I have a question about the fine structure of convex functions. Convex functions behave very regular in the interior of their domain of definition (e.g. they are locally Lipschitz continuous there) but otherwise some weird things can happen. My question concerns convex functions that possess at most one subgradient at each point. Let's fix notation:

Let $X$ be a Banach space and $J:X\to\mathbb{R}\cup\{\infty\}$ be a convex, extended valued function. Denote by $\newcommand{\dom}{\mathrm{dom}}\dom J = \{x\ :\ J(x)<\infty\}$ and assume that the subdifferential $\partial J$ of $J$ is at most single valued and denote its unique element by $\nabla J(x)$ (if it exists).
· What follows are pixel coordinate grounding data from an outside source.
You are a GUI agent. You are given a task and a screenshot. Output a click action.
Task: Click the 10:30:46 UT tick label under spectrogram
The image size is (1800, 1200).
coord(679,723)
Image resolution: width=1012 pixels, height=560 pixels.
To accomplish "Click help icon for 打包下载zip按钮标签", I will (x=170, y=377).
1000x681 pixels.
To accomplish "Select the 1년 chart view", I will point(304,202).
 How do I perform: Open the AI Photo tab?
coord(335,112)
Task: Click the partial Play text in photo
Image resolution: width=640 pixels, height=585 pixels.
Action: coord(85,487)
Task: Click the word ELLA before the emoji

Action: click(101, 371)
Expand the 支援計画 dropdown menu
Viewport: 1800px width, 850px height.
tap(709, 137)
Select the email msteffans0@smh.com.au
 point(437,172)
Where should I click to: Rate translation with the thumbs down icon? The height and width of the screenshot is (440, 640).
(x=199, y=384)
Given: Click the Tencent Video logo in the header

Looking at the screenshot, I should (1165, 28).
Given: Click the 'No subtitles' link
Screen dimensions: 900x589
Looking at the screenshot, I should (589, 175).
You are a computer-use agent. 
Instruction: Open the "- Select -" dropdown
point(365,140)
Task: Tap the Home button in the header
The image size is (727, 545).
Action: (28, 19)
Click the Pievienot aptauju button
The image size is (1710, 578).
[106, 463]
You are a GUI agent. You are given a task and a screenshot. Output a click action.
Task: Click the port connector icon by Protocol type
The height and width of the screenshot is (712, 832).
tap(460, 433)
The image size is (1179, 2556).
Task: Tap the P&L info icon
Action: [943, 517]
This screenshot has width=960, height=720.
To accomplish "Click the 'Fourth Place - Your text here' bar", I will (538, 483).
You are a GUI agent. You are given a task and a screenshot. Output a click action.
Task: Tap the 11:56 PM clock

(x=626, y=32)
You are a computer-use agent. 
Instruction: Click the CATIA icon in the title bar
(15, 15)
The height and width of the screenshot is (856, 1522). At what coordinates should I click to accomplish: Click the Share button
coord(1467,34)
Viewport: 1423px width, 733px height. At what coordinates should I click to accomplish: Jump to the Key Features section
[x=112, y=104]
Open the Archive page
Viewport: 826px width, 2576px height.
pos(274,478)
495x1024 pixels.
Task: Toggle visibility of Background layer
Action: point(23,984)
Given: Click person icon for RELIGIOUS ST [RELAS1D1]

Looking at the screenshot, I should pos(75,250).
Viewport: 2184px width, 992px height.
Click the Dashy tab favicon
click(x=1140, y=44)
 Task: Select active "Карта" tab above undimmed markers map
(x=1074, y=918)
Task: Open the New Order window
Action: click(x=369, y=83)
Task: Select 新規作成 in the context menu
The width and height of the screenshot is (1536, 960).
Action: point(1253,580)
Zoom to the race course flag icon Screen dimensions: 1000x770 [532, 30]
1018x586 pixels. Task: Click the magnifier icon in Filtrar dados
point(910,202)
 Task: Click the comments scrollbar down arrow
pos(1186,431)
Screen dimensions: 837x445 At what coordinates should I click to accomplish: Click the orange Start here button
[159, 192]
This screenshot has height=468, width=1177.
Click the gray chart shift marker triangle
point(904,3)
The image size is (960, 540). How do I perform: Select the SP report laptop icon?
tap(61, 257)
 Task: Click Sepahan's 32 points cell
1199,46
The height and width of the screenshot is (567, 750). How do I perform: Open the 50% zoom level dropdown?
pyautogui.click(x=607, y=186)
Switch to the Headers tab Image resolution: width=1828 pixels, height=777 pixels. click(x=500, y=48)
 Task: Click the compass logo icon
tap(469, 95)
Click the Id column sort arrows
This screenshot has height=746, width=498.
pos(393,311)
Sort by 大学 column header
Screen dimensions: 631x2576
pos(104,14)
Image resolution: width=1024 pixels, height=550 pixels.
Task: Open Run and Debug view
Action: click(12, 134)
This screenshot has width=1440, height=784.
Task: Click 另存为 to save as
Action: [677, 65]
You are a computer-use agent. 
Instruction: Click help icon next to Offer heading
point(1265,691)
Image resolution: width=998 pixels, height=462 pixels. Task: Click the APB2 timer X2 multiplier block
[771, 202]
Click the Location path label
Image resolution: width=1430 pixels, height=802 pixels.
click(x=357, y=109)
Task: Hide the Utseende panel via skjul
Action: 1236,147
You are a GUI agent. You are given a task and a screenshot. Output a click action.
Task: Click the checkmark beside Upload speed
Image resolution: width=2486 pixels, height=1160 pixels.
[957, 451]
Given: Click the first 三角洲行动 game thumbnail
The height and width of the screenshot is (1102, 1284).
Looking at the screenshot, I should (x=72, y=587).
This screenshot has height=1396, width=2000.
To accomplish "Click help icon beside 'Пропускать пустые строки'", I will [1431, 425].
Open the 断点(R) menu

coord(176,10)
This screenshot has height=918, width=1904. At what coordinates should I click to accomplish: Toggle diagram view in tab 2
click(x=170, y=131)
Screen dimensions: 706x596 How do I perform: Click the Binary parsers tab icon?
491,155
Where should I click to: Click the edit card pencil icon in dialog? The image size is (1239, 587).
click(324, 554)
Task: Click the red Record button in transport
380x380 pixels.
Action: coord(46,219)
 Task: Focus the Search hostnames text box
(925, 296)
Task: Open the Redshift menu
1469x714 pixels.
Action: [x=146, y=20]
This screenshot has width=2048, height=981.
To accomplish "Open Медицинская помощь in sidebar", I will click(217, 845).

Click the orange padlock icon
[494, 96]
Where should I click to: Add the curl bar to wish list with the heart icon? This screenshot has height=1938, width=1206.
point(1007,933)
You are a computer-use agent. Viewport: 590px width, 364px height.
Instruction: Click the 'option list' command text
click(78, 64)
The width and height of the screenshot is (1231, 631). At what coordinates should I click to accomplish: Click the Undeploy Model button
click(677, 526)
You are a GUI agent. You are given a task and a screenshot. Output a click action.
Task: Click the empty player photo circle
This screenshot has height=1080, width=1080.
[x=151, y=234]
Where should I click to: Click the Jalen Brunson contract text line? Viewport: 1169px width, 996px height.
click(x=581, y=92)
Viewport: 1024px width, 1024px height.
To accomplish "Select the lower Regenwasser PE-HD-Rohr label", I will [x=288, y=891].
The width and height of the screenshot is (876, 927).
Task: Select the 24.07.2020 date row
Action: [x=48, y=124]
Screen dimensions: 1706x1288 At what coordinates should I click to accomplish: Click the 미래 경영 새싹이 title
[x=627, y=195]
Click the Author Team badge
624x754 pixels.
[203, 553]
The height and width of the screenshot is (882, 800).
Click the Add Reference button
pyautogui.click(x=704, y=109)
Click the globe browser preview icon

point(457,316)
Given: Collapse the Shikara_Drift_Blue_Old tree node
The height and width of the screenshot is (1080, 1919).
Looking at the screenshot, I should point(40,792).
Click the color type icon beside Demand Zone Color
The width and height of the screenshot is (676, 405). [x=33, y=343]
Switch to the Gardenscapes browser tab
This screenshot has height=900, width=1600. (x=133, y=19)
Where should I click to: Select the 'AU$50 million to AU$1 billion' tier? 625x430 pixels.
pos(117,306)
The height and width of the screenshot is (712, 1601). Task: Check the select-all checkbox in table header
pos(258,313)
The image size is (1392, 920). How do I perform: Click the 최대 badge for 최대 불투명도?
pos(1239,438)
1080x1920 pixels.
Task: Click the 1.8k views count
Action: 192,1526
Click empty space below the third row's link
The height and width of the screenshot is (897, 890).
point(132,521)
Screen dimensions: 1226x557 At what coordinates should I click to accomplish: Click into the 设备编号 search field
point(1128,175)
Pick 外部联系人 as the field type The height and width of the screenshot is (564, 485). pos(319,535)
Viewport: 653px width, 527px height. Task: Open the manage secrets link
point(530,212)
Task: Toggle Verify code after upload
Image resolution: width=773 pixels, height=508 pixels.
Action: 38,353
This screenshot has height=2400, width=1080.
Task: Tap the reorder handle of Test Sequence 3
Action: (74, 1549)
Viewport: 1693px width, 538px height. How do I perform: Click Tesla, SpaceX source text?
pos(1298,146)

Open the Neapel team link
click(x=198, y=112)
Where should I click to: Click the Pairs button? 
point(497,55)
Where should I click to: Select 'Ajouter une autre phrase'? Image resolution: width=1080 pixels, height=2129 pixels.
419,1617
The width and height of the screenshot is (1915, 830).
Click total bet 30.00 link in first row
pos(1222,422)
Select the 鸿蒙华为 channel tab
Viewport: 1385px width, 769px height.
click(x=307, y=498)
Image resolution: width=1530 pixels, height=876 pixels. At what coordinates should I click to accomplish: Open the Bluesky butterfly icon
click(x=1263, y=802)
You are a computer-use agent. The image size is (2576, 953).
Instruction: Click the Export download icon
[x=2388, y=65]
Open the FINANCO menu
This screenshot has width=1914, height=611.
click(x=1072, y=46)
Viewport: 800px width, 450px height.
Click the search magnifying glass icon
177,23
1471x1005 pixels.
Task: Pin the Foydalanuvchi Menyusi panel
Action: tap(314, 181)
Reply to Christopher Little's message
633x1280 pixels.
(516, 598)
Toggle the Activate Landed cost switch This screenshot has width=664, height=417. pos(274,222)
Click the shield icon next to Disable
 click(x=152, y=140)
Moreover, denote the Gâteaux directional derivative at $x$ in direction $h$ by $DJ(x;h)$. My question is:

Does $x,y\in \dom J$ imply that $$\langle \nabla J(x),y-x\rangle = DJ(x;y-x)\ ?$$

Some **background**: I would like to state that in the above framework for some non-strictly convex $J$ there exist $x,y\in\dom J$ such that $\langle \nabla J(x),y-x\rangle = J(y)-J(x)$. It clear that one gets $x$ and $y$ such that for $\lambda\in]0,1]$ it holds that
$$
\frac{J(\lambda y + (1-\lambda)x) - J(x)}{\lambda}=J(y) - J(x)
$$
which implies $DJ(x,y-x) = J(y) - J(x)$.

However, there exists a pathological convex function such that its subdifferential at some point is single values although it is not Gâteaux differentiable there (Example 4.2.6 in Borwein and Vanderwerffs "Convex Functions: Constructions, Characterizations and Counterexamples", see here). However, I assume a wee bit more, namely that the subdifferential is at most single valued everywhere (but probably this already rules out some pathological things…).